リヴリーは皆、眠る事になる

「テュッテさんのアップルパイかあ…」
ヒロシはじゅるる、と涎をすすって天井近くの空間を見つめた。
その辺りに妄想が浮かんでいるらしい。


浪人生だったヒロシは今は大学生になり1人暮らしをしていたが、
部屋の隅の酒瓶を見てツーツクは心配になった。

「ヒロシって本当に大学生やってるの?」
「うっ」
「またバイトの方が忙しいとか言ってるんでしょ」
「おまえさー…、真面目か、ていうか中学休みなんだよな?
今この期に及んで、説教しにきたのかよ」
ヒロシはごろっと畳に横になると、大きなため息を吐いた。

「おれ、眠るかどうか迷ってってさ…。やっと合格してって年にこれだろう。
ついてねーよな。
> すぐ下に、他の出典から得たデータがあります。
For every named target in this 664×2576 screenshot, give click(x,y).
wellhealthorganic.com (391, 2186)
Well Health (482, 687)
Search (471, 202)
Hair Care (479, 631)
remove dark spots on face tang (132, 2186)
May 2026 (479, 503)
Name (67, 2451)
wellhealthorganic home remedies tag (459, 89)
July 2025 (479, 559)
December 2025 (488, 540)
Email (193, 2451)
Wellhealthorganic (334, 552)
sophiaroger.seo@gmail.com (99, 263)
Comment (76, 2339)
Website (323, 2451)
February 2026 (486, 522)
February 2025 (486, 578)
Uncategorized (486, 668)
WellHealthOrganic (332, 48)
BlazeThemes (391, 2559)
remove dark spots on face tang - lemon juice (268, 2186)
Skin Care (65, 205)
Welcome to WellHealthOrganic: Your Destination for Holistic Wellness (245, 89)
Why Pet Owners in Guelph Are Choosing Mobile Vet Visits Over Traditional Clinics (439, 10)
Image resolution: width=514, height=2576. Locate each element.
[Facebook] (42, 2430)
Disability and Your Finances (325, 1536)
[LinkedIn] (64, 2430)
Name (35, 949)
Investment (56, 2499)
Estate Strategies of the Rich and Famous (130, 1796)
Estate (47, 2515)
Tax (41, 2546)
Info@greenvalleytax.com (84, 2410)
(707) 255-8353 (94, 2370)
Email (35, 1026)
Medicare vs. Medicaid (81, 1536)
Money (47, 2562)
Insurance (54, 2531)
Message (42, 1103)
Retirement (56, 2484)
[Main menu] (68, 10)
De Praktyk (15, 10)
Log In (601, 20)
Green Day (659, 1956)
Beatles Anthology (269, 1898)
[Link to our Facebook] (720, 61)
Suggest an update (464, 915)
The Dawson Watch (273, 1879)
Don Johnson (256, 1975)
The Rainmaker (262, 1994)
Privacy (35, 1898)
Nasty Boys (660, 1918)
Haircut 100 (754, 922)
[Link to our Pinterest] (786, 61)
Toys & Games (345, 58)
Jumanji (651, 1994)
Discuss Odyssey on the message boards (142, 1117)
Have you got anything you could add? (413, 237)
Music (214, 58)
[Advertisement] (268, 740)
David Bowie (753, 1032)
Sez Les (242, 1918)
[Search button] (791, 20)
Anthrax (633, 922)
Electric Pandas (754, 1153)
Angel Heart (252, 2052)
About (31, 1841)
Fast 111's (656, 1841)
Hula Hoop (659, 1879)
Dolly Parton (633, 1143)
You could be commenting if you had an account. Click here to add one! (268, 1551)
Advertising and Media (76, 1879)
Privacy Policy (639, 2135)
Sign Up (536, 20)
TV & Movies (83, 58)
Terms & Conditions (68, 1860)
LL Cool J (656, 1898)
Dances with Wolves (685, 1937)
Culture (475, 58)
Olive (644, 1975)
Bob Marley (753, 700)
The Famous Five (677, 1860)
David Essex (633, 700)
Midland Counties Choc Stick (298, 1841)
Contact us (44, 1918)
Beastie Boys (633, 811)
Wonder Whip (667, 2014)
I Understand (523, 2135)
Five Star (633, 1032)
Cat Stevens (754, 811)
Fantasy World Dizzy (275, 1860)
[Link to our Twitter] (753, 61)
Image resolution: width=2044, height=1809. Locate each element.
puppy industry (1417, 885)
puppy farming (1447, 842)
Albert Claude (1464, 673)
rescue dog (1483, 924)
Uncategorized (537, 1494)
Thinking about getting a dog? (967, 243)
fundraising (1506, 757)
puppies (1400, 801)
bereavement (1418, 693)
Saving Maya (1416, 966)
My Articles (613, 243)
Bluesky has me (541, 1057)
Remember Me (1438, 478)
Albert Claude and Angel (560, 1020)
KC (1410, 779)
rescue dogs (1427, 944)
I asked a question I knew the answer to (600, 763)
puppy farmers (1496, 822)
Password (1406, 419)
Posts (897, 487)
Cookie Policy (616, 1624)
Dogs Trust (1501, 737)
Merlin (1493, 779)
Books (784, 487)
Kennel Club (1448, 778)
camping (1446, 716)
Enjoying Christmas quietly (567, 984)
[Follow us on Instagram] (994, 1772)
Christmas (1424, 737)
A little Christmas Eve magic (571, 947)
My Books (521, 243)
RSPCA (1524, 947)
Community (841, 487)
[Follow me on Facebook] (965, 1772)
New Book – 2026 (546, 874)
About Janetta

」

「ねるって‥‥?」

寝るって、夕方から寝るの?しょうがないなあもう!と言いかけて、
どうやら今ここで寝る話でないと気付いた。

「勉強はつれーけど、嫌いじゃないんだ。

おれってクリスマスリヴリーなんだよな。お袋もそうだから仕方ねーのかもしれないけどよ。
クリスマスリヴリーは負の力に特に弱いんだそうだ。やっぱフラスコで眠った方がいいってさ」


「何の話?眠るって…フラスコ?」

ヒロシは驚いた様子で起き上がった。

「お前、知らなかったのか…!
…あー、その何でもねぇ忘れろ」



「知らないって何を?クリスマスリヴリーがどうしたの?」

「そのォ…お、お前には早いっつーか」

「もーっはっきりしろよヒロシ!」

「お、お前の保護者に聞け!ユーファナスに!
俺だってよく知ってるわけじゃねえんだ!」

ツーツクは走って部屋から出て行った。

ヒロシは頭を抱えて唸るのだった。
「あー俺って何でこうバカなんだろ。あいつには
知らせないまま上手い事眠らせるつもりだったのかもしれねーじゃん…クソ!」

11-8.jpg


誰に聞いて良いか分からなくなったツーツクは町行くリヴリーを呼び止めて尋ねた。
答えてくれたリヴリーたちは口々に色々な事を教えた。
中にはモンスターが攻めて来ると言う者もいた。

旅行カバンを持った紫のハナマキによると、2つの事が判明しているという

1.リヴリーは皆、眠る事になる。
2.いつ目覚めるかは、分からない。


色んな情報を何人かのリヴリーからあつめたが、その二項はいずれの話にも共通していて、
ツーツクは不安が増していった

「それは、皆そうなるって事なの?逃げてもだめなんですか」

ハナマキはあごを撫でると「多分ね」と言った。

「皆、親しいリヴリーとひとかたまりに保管して貰おうとしているようだよ。